22 Jul 2009. Credit Slips.

“Does Securitization Affect Loan Modifications? by Adam Levitin”

“OCC/OTS Mortgage Metrics Data for the first quarter of 2009 indicates that very few loan modifications have involved principal balance reductions. In fact out of 185,186 loan modifications in Q1 2009, only 3,398 (1.8%) involved principal balance reductions. All but 4 of those 3,398 principal balance reductions were on loans held in portfolio. The other 4 are quite likely data recording errors. This means that there is heterogeneity in loan mods between securitized and portfolio loans.

The difficulty in doing principal reduction mods for securitized loans is quite important because to the extent that negative equity is driving foreclosures (and there is significant evidence that it is), principal reduction modifications are the tool for eliminating negative equity (with an shared appreciation clawback or not). The quality of loan modifications matters, and securitization affect the quality. …

The take-away here is that even if the Boston Fed staff is right that securitization doesn't affect the prevalence of loan modifications, it clearly affects the quality of those modifications, and that is every bit as important, not least because the performance of past modifications is the basis for servicers' calculation of the redefault risk that the Boston Fed staff emphasizes as constraining modifications. If servicers do bad mods and have high redefaults, that will make them more adverse to doing mods in the future because they will think that the mods don't work.”

Overblown fear of investor lawsuits in mortgage mods

20 Aug 2009. Credit Slips.

“Mortgage Modification Investor Lawsuit. by Adam Levitin”

“The District Court ruling in Greenwich Financial Services v. Countrywide, addressing the servicer safe harbor provision for doing loan modifications, is linked here. See here for the NYTimes story. See here for the complaint.

Quick version: the ruling went against Countrywide, but it was a procedurally based ruling about whether the case belongs in Federal District Court or state court at this point, not on the merits. (As an aside, I think the reason this case wasn't removed to the Federal District Court on diversity jurisdiction grounds is because Countrywide is a “citizen” of New York, so under the Class Action Fairness Act removal isn't possible. 28 U.S.C. 1441(b).)

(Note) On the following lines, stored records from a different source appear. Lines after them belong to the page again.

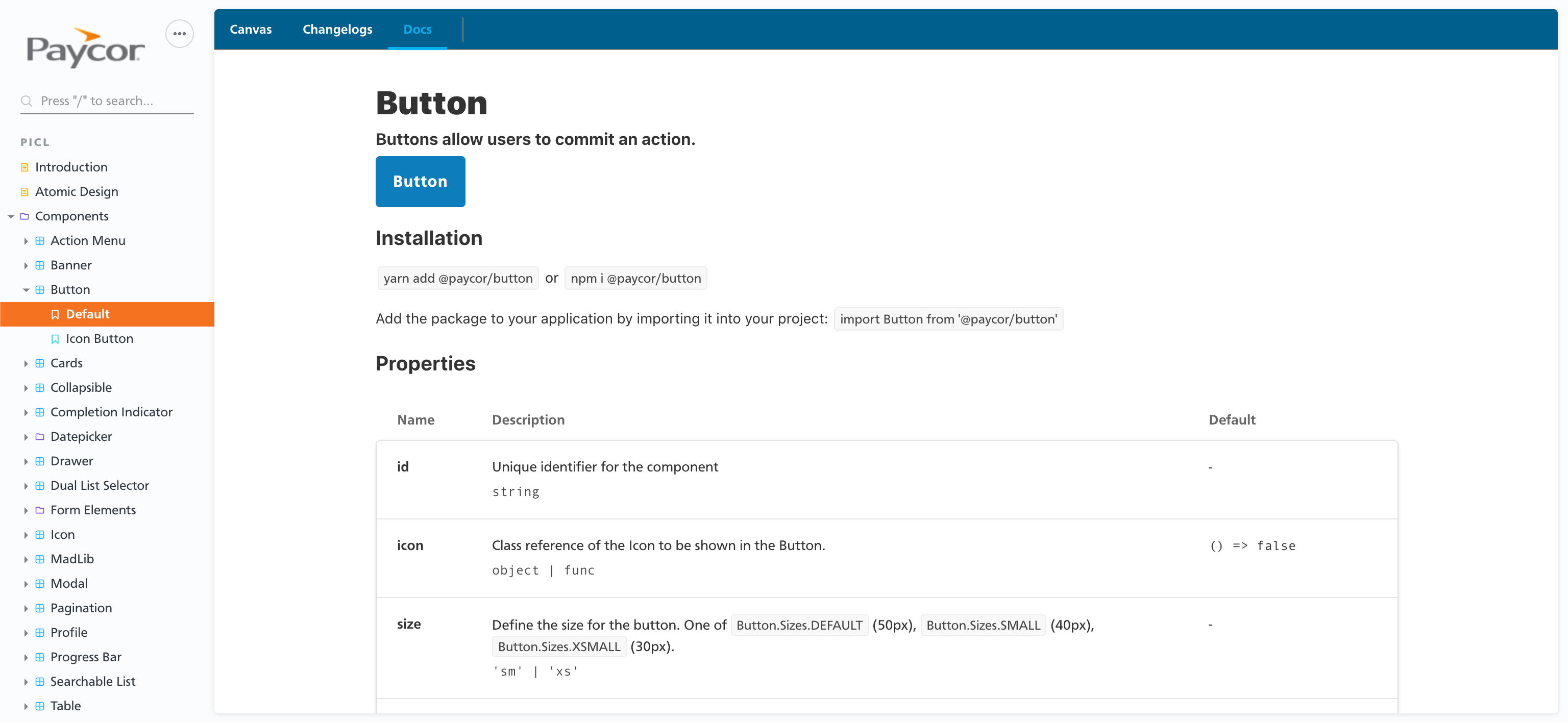Click the Action Menu component grid icon
1568x722 pixels.
[x=40, y=241]
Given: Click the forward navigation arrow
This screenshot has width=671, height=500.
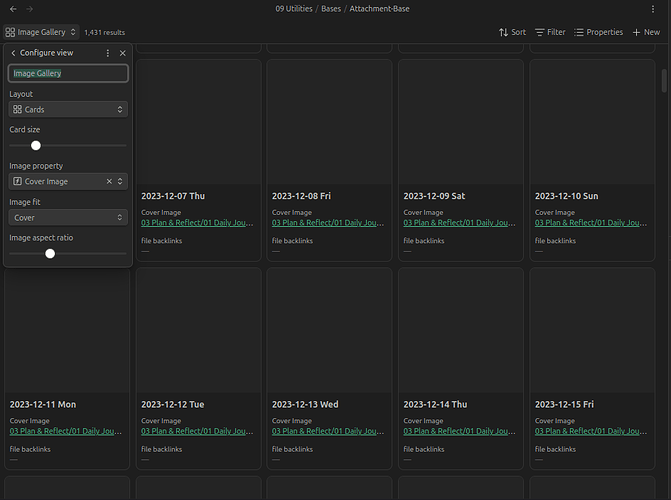Looking at the screenshot, I should [30, 9].
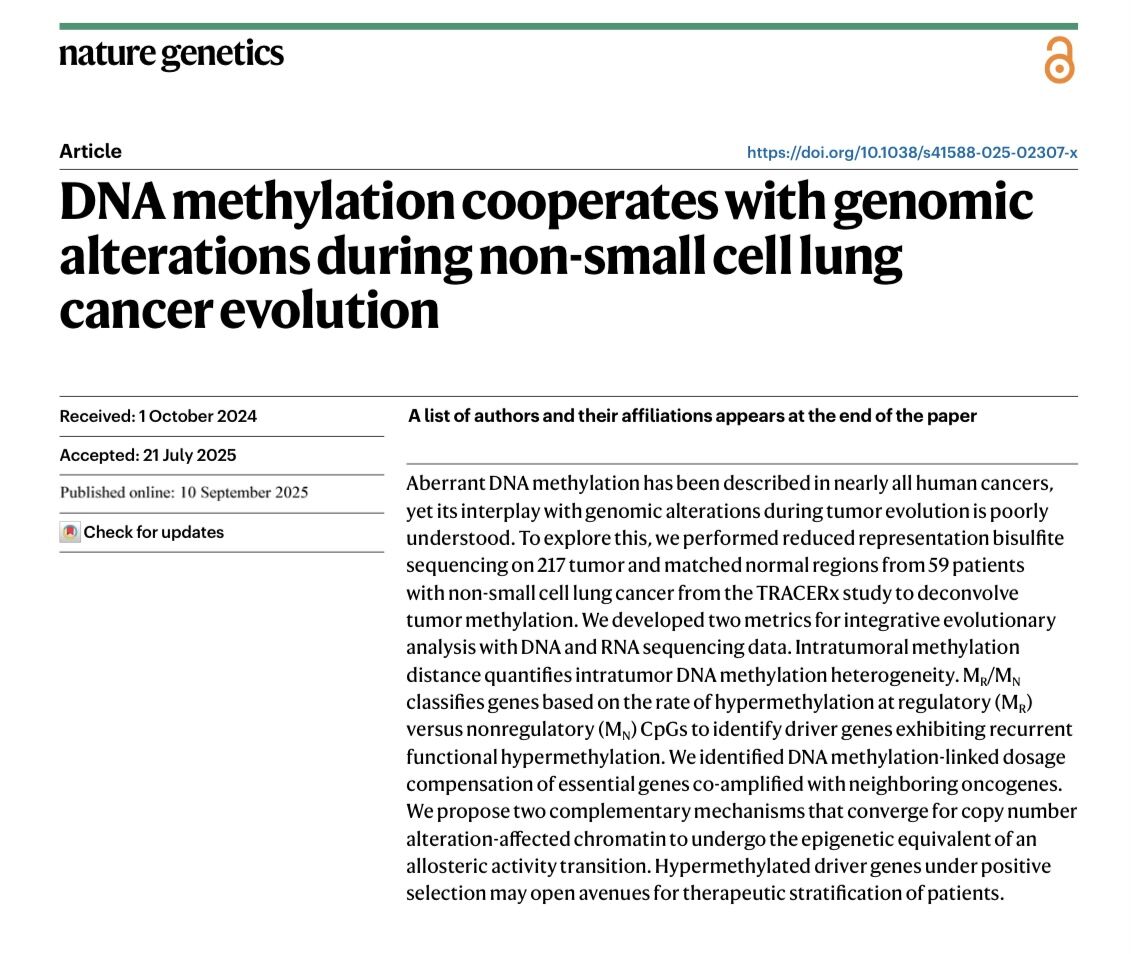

What I find most fascinating about this case is that it is the only investor lawsuit related to modifications about which I know. (But please post in the comments if I'm wrong on this.) For a while the story we heard from servicers was one of avoiding loan mods due to the fear of litigation (of course, there could just have easily been litigation for not doing mods). Interesting how that litigation never materialized.”